Molecular Typing of Mastadenoviruses in Simultaneously Collected Nasopharyngeal Swabs and Stool Samples from Children Hospitalized for Acute Bronchiolitis, Acute Gastroenteritis, and Febrile Seizures

Abstract

This study determines and compares the frequency of human mastadenovirus (HAdV) presence in children with acute bronchiolitis (AB), acute gastroenteritis (AGE), and febrile seizures (FS), ascertains types of HAdVs associated with each individual syndrome and contrasts the findings with a control group of children. The presence of HAdVs was ascertained in simultaneously collected nasopharyngeal (NP) swabs and stool samples amplifying the hexon gene by RT-PCR; these were sequenced to determine the types of HAdVs. HAdVs were grouped into eight different genotypes. Of these, three (F40, F41, and A31) were found solely in stool samples, whereas the others (B3, C1, C2, C5, and C6) were found in both stool samples and NP swabs. The most common genotypes in NP swabs were C2 (found in children with AGE and FS) and C1 (only in children with FS), whereas in stool samples genotypes F41 (in children with AGE) and C2 (in children with AGE and FS) prevailed, and C2 was simultaneously present in both samples. HAdVs were more often detected in stool samples than in NP swabs in patients (with the highest estimated viral load in stool samples in children with AB and AGE) and healthy controls and were more common in NP swabs in children with AGE than in children with AB. In most patients, the characterized genotypes in NP swabs and stool samples were in concordance.

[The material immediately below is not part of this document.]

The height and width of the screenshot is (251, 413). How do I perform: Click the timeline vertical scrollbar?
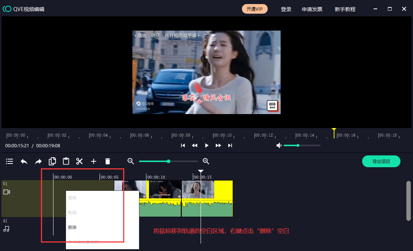(408, 200)
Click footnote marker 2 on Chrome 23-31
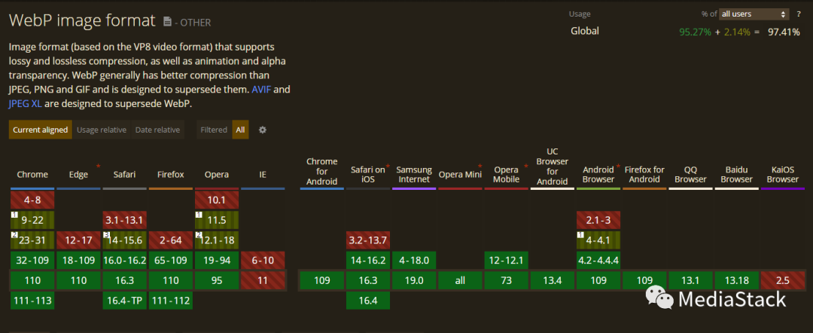This screenshot has width=813, height=333. pos(14,236)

Keywords: acute bronchiolitis; acute gastroenteritis; clinical study; control group; febrile seizures; follow-up; mastadenoviruses; simultaneously collected nasopharyngeal swabs and stool samples.

Figure 1

Box and whisker plots of estimated viral load of HAdVs (Ct value) in NP swabs (A) and stool samples (B) among patients with AB, AGE, and FS, and controls. HAdV = human mastadenovirus, NP = nasopharyngeal swab, AB = acute bronchiolitis, AGE = acute gastroenteritis, FS = febrile seizures, Ct-value = cycle threshold value for participants with positive results, circles represent outlier or single data point.

Figure 2

Seasonal distribution of HAdV-positive and -negative results in NP swabs and stool samples, estimated in patients with AB, AGE, and FS, and controls.

Figure 3

Seasonality of HAdV-positive results in NP swabs and stool samples, estimated separately in patients and controls. Estimates (solid lines) were obtained using periodic restricted cubic splines; dashed lines are pointwise 95% CI. p-values test the overall association between time and probability of positive result.

Figure 4

Scatter plots of estimated viral load (Ct-values) of simultaneously detected HAdVs in NP swabs and stool samples in the control and patient groups (AB, AGE, FS). The gray line is the identity line, and the blue line estimates the association between Ct-values in NP swabs using a smooth function.

Figure 5

Differences in Ct-value in simultaneously detected HAdVs in both NP swabs and stool samples in the control and patient groups (AB, AGE, FS), circles represent outlier or single data point.

Figure 6

Individual transition in test results between baseline and the follow-up visit for patient groups (AB, AGE, FS).

Figure 7

Neighbor-joining phylogenetic tree based on 675-nucleotide-long sequences of a partial hexon gene with 79 representatives of Slovenian HAdV strains detected in nasopharyngeal samples (ο) or stool samples (∆) and eight different HAdV strains from the GeneBank database (with name of HAdV strains and accession numbers). The different colors of the shapes from the Slovenian HAdV strains represent different clinical observations of children: black (AB), red (AGE), blue (FS), and yellow (CO).